The Times recently published opinion-poll evidence that voters ‘were inherently sceptical about a policy that relies on growing the size of the economic pie for everyone’, and would be happy instead to see London levelled down. The upshot of local-devolution initiatives over the past two decades hasn’t been economic, but political: the creation of springboards for aspirant politicians to prove their popular appeal away from the dead-eyed ranks of Westminster. Today there is Johnson, former mayor of London. Tomorrow, probably, Andy Burnham, the ex-New Labour minister running Greater Manchester and itching to replace Starmer at Westminster. Further down the line is Ben Houchen, the 35-year old Tory mayor of Teeside, adept at pulling in favours from Whitehall and instrumental in the Conservatives’ byelection win in Hartlepool last May. Houchen warns The Times that if Johnson falls, the Tories will ‘go back to square one, where the old politics of a southern Conservative Party fails to reach out to the whole country’. But it is the 2019 Tory intake from traditionally ‘red wall’ Labour seats, less well assimilated to Westminster and fearful of their electoral prospects, who have taken a faltering lead in attempts to topple the prime minister.
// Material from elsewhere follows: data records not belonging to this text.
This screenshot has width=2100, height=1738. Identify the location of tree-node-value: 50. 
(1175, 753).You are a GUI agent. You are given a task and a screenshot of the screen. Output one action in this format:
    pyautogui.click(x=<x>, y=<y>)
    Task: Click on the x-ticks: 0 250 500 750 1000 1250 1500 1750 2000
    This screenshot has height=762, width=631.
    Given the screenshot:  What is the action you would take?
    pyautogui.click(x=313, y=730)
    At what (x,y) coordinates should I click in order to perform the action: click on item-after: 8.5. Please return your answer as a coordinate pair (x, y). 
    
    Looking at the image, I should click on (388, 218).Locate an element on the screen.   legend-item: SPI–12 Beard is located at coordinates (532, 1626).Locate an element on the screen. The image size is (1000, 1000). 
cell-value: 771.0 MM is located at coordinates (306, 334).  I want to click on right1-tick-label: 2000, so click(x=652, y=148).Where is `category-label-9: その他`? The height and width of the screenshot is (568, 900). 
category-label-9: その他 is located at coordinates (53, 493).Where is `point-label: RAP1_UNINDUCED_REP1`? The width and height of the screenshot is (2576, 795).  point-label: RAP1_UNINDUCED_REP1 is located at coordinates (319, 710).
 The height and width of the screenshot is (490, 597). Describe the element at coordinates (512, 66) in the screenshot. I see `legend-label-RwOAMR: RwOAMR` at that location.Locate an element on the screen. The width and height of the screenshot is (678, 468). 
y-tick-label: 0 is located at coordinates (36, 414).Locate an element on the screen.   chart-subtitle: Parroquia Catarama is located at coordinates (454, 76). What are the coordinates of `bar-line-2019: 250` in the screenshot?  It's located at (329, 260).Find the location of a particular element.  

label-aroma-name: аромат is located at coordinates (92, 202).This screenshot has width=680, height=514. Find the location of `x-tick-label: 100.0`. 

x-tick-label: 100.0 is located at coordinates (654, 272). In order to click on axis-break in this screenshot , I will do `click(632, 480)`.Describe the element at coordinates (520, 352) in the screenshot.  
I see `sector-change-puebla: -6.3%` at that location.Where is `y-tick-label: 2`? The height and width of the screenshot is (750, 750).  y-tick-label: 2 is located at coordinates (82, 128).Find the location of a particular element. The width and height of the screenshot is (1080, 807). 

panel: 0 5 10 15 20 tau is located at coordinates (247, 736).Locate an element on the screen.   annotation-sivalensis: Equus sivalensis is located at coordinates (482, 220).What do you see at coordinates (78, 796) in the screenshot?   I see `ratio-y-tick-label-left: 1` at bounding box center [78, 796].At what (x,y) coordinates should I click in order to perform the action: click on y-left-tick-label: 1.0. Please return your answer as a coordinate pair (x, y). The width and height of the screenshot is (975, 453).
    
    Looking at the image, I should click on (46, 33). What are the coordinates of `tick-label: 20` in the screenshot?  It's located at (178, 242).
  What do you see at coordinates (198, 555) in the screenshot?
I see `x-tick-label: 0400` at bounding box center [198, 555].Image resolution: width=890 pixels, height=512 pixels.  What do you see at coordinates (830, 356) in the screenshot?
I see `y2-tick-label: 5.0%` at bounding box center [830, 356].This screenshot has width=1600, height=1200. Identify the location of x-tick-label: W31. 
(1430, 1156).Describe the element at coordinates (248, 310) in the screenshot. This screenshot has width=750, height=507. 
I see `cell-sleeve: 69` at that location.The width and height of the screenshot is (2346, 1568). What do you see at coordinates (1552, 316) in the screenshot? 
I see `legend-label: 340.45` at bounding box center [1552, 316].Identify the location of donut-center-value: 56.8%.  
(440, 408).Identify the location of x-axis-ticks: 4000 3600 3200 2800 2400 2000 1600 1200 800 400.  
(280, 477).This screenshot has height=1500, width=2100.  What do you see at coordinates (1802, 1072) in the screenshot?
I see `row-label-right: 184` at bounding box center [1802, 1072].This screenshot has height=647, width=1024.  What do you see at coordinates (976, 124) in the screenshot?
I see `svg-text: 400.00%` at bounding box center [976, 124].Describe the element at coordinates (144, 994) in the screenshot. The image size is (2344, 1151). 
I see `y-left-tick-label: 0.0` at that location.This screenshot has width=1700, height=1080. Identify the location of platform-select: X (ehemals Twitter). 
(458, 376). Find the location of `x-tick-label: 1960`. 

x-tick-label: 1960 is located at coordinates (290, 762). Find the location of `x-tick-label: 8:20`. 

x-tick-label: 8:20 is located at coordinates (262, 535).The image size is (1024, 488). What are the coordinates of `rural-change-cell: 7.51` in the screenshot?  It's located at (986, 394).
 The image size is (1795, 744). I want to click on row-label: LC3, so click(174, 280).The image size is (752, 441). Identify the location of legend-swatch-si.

You could say that uneven development is what goes on in the background in Britain while voters are dangled tiny counterbalancing measures of regional aid or organisational fixes. Haldane’s white paper attributes the UK’s regional problem to a miscellany of historic factors: ‘globalisation, technological progress, advances in transport, logistics and power, and the shift from heavy industry to knowledge-intensive sectors, as well as the rise of foreign holidays and shift from technical training to university education’. The City of London isn’t named in the 305-page document, except in a couple of graphics, though Haldane is in a position to appreciate its weight on the regional scales. It registers on the political scales again too, now that the passions of Brexit have been spent. Chancellor Rishi Sunak, one of the forerunners to replace Johnson, is a former Goldman Sachs analyst and hedge-fund manager; his Labour counterpart Rachel Reeves was an economist at the Bank of England. ‘In the end, the City work around whatever government is in place’, former Barclays chairman John McFarlane told the Sunday Times in 2019, when Corbyn and McDonnell still loomed. Work around: to fix a problem, to circumvent.